=== Your instructions ===
Exact transcription of the records is required.

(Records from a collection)
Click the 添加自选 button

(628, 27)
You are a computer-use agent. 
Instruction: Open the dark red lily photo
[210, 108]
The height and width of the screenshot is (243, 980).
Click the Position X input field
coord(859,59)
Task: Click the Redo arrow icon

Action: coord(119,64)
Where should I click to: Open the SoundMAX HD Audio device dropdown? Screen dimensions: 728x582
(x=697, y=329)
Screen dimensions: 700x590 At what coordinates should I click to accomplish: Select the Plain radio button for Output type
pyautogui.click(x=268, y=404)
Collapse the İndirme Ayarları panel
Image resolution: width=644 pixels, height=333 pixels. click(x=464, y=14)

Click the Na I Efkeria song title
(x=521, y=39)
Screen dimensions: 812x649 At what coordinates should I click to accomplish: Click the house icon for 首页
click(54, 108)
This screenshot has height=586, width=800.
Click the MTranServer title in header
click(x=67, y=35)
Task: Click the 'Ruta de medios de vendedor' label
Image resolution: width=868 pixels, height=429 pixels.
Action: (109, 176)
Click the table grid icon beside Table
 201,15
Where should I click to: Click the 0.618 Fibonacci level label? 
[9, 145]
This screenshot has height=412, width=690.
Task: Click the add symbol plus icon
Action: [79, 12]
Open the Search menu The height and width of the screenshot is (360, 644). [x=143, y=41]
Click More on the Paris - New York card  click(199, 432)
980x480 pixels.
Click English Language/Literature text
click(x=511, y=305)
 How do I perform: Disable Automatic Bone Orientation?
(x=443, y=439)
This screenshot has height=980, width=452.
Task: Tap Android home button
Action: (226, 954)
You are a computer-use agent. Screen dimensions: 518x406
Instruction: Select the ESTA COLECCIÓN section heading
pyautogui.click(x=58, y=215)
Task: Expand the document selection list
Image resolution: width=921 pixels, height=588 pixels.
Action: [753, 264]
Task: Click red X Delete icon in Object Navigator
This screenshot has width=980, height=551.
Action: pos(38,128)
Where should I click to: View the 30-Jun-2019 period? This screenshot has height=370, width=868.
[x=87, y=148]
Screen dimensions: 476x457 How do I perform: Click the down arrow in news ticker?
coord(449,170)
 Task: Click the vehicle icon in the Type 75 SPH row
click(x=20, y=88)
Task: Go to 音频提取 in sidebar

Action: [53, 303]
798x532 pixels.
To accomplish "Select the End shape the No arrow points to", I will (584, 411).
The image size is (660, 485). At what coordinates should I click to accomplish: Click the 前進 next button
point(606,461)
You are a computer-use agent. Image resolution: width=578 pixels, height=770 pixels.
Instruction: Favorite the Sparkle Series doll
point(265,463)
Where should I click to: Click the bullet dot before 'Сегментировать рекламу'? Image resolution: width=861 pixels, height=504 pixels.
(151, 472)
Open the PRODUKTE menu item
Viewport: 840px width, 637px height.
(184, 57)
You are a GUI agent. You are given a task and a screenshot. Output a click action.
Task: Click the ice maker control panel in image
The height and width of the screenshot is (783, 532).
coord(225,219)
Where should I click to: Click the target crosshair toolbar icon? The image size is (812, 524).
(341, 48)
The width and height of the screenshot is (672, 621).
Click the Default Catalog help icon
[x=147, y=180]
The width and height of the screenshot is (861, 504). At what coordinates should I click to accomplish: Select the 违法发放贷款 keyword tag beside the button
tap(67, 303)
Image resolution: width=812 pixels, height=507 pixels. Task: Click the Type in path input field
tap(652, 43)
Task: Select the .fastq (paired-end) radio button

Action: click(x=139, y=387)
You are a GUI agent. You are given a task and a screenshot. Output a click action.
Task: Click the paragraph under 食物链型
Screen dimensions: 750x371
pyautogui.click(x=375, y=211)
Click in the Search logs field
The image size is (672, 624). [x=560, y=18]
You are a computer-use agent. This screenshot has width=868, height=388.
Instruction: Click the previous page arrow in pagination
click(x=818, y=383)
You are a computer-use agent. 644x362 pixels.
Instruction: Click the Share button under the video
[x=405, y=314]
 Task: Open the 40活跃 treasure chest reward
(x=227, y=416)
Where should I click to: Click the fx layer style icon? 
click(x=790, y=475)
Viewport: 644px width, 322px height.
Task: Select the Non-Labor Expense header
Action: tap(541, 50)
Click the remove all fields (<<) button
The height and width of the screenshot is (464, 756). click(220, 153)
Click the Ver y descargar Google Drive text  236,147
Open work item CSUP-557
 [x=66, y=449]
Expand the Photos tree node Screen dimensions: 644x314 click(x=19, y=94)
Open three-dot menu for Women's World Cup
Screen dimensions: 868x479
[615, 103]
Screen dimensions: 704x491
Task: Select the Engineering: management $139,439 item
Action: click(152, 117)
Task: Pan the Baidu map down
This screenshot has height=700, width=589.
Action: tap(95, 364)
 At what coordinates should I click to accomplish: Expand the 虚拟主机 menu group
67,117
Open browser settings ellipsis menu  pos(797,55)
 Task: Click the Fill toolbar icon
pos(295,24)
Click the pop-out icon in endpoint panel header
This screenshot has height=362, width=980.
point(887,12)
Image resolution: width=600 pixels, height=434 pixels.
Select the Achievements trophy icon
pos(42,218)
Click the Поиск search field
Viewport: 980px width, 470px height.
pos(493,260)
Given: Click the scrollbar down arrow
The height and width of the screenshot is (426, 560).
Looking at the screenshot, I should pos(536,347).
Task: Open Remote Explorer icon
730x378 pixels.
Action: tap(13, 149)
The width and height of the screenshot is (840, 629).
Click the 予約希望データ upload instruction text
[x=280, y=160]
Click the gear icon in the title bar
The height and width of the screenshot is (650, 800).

=== Exercise response ===
Click the 添加自选 button

(628, 27)
You are a computer-use agent. 
Instruction: Open the dark red lily photo
[210, 108]
The height and width of the screenshot is (243, 980).
Click the Position X input field
coord(859,59)
Task: Click the Redo arrow icon

Action: coord(119,64)
Where should I click to: Open the SoundMAX HD Audio device dropdown? Screen dimensions: 728x582
(x=697, y=329)
Screen dimensions: 700x590 At what coordinates should I click to accomplish: Select the Plain radio button for Output type
pyautogui.click(x=268, y=404)
Collapse the İndirme Ayarları panel
Image resolution: width=644 pixels, height=333 pixels. click(x=464, y=14)

Click the Na I Efkeria song title
(x=521, y=39)
Screen dimensions: 812x649 At what coordinates should I click to accomplish: Click the house icon for 首页
click(54, 108)
This screenshot has height=586, width=800.
Click the MTranServer title in header
click(x=67, y=35)
Task: Click the 'Ruta de medios de vendedor' label
Image resolution: width=868 pixels, height=429 pixels.
Action: (109, 176)
Click the table grid icon beside Table
 201,15
Where should I click to: Click the 0.618 Fibonacci level label? 
[9, 145]
This screenshot has height=412, width=690.
Task: Click the add symbol plus icon
Action: [79, 12]
Open the Search menu The height and width of the screenshot is (360, 644). [x=143, y=41]
Click More on the Paris - New York card  click(199, 432)
980x480 pixels.
Click English Language/Literature text
click(x=511, y=305)
 How do I perform: Disable Automatic Bone Orientation?
(x=443, y=439)
This screenshot has height=980, width=452.
Task: Tap Android home button
Action: (226, 954)
You are a computer-use agent. Screen dimensions: 518x406
Instruction: Select the ESTA COLECCIÓN section heading
pyautogui.click(x=58, y=215)
Task: Expand the document selection list
Image resolution: width=921 pixels, height=588 pixels.
Action: [753, 264]
Task: Click red X Delete icon in Object Navigator
This screenshot has width=980, height=551.
Action: pos(38,128)
Where should I click to: View the 30-Jun-2019 period? This screenshot has height=370, width=868.
[x=87, y=148]
Screen dimensions: 476x457 How do I perform: Click the down arrow in news ticker?
coord(449,170)
 Task: Click the vehicle icon in the Type 75 SPH row
click(x=20, y=88)
Task: Go to 音频提取 in sidebar

Action: [53, 303]
798x532 pixels.
To accomplish "Select the End shape the No arrow points to", I will (584, 411).
The image size is (660, 485). At what coordinates should I click to accomplish: Click the 前進 next button
point(606,461)
You are a computer-use agent. Image resolution: width=578 pixels, height=770 pixels.
Instruction: Favorite the Sparkle Series doll
point(265,463)
Where should I click to: Click the bullet dot before 'Сегментировать рекламу'? Image resolution: width=861 pixels, height=504 pixels.
(151, 472)
Open the PRODUKTE menu item
Viewport: 840px width, 637px height.
(184, 57)
You are a GUI agent. You are given a task and a screenshot. Output a click action.
Task: Click the ice maker control panel in image
The height and width of the screenshot is (783, 532).
coord(225,219)
Where should I click to: Click the target crosshair toolbar icon? The image size is (812, 524).
(341, 48)
The width and height of the screenshot is (672, 621).
Click the Default Catalog help icon
[x=147, y=180]
The width and height of the screenshot is (861, 504). At what coordinates should I click to accomplish: Select the 违法发放贷款 keyword tag beside the button
tap(67, 303)
Image resolution: width=812 pixels, height=507 pixels. Task: Click the Type in path input field
tap(652, 43)
Task: Select the .fastq (paired-end) radio button

Action: click(x=139, y=387)
You are a GUI agent. You are given a task and a screenshot. Output a click action.
Task: Click the paragraph under 食物链型
Screen dimensions: 750x371
pyautogui.click(x=375, y=211)
Click in the Search logs field
The image size is (672, 624). [x=560, y=18]
You are a computer-use agent. This screenshot has width=868, height=388.
Instruction: Click the previous page arrow in pagination
click(x=818, y=383)
You are a computer-use agent. 644x362 pixels.
Instruction: Click the Share button under the video
[x=405, y=314]
 Task: Open the 40活跃 treasure chest reward
(x=227, y=416)
Where should I click to: Click the fx layer style icon? 
click(x=790, y=475)
Viewport: 644px width, 322px height.
Task: Select the Non-Labor Expense header
Action: tap(541, 50)
Click the remove all fields (<<) button
The height and width of the screenshot is (464, 756). click(220, 153)
Click the Ver y descargar Google Drive text  236,147
Open work item CSUP-557
 [x=66, y=449]
Expand the Photos tree node Screen dimensions: 644x314 click(x=19, y=94)
Open three-dot menu for Women's World Cup
Screen dimensions: 868x479
[615, 103]
Screen dimensions: 704x491
Task: Select the Engineering: management $139,439 item
Action: click(152, 117)
Task: Pan the Baidu map down
This screenshot has height=700, width=589.
Action: tap(95, 364)
 At what coordinates should I click to accomplish: Expand the 虚拟主机 menu group
67,117
Open browser settings ellipsis menu  pos(797,55)
 Task: Click the Fill toolbar icon
pos(295,24)
Click the pop-out icon in endpoint panel header
This screenshot has height=362, width=980.
point(887,12)
Image resolution: width=600 pixels, height=434 pixels.
Select the Achievements trophy icon
pos(42,218)
Click the Поиск search field
Viewport: 980px width, 470px height.
pos(493,260)
Given: Click the scrollbar down arrow
The height and width of the screenshot is (426, 560).
Looking at the screenshot, I should pos(536,347).
Task: Open Remote Explorer icon
730x378 pixels.
Action: tap(13, 149)
The width and height of the screenshot is (840, 629).
Click the 予約希望データ upload instruction text
[x=280, y=160]
Click the gear icon in the title bar
The height and width of the screenshot is (650, 800).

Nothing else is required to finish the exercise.